Stored items from a collection:
★ ★ ★
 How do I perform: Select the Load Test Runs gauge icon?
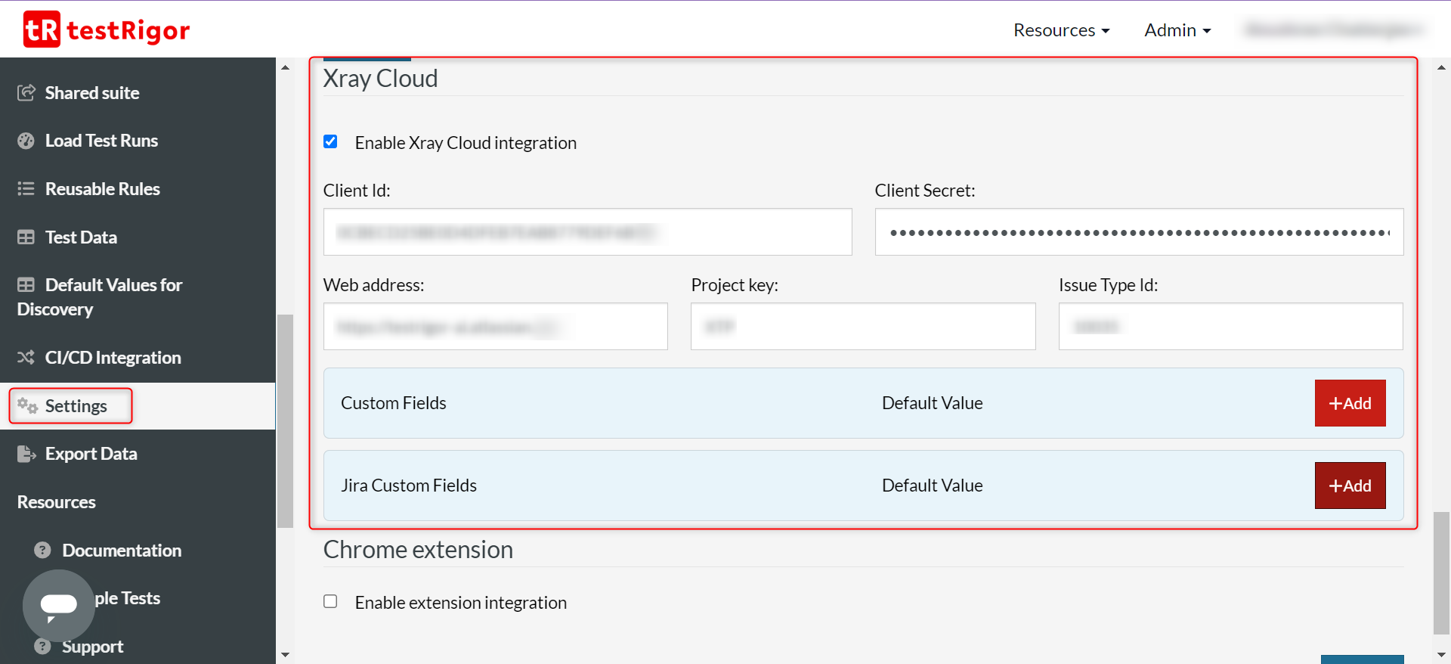tap(26, 141)
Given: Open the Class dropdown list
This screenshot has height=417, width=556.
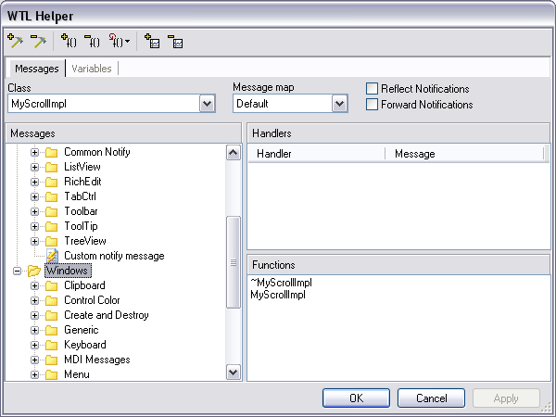Looking at the screenshot, I should pos(208,104).
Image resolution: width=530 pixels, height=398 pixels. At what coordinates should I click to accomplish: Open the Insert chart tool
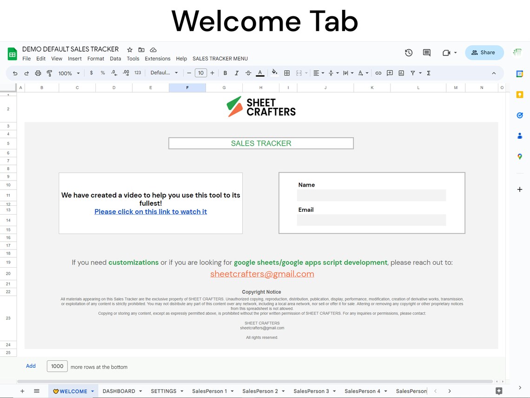[x=400, y=73]
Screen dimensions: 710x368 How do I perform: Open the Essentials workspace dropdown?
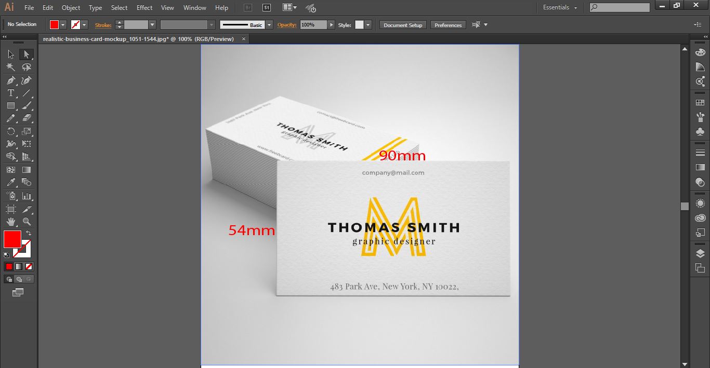click(560, 7)
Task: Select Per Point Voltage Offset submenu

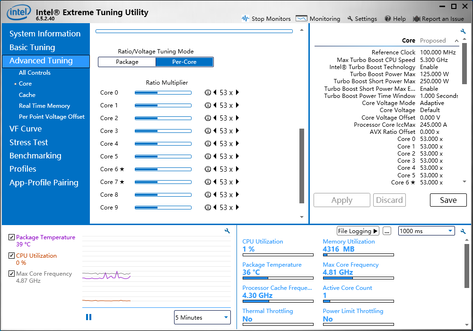Action: click(x=52, y=117)
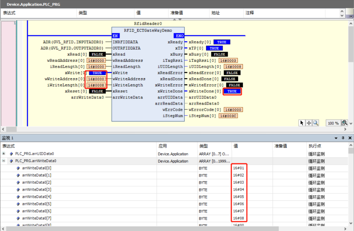Click variable icon of arrWriteData0[0]
354x231 pixels.
coord(18,168)

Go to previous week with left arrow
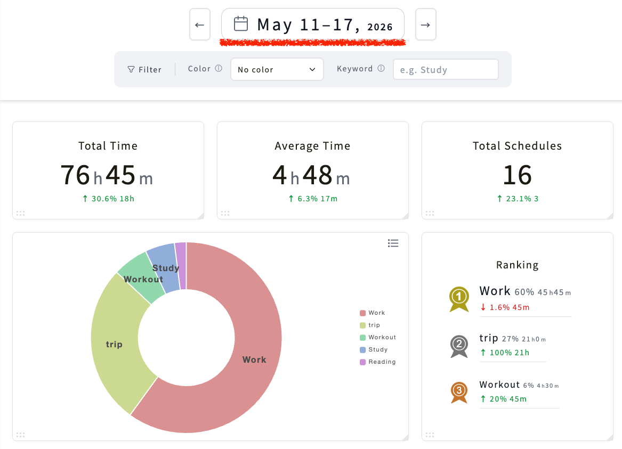(x=199, y=25)
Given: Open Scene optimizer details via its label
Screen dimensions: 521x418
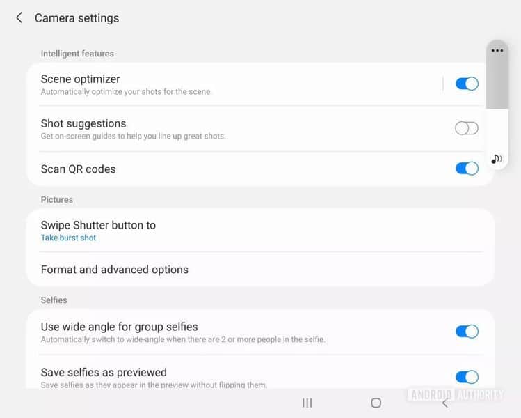Looking at the screenshot, I should [x=81, y=79].
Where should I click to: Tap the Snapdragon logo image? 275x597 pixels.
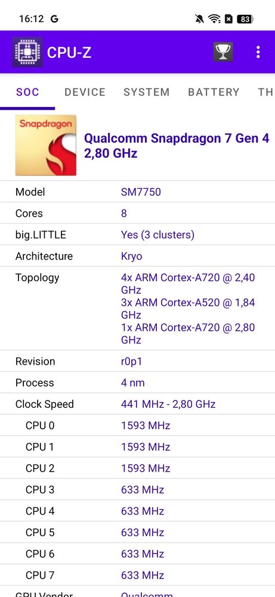click(x=46, y=145)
★ ★ ★
About this task:
Working through the entries above, copy every line in which "Given" is found.

Answer to this problem:
Given: Open the Class dropdown list
Given: Open Scene optimizer details via its label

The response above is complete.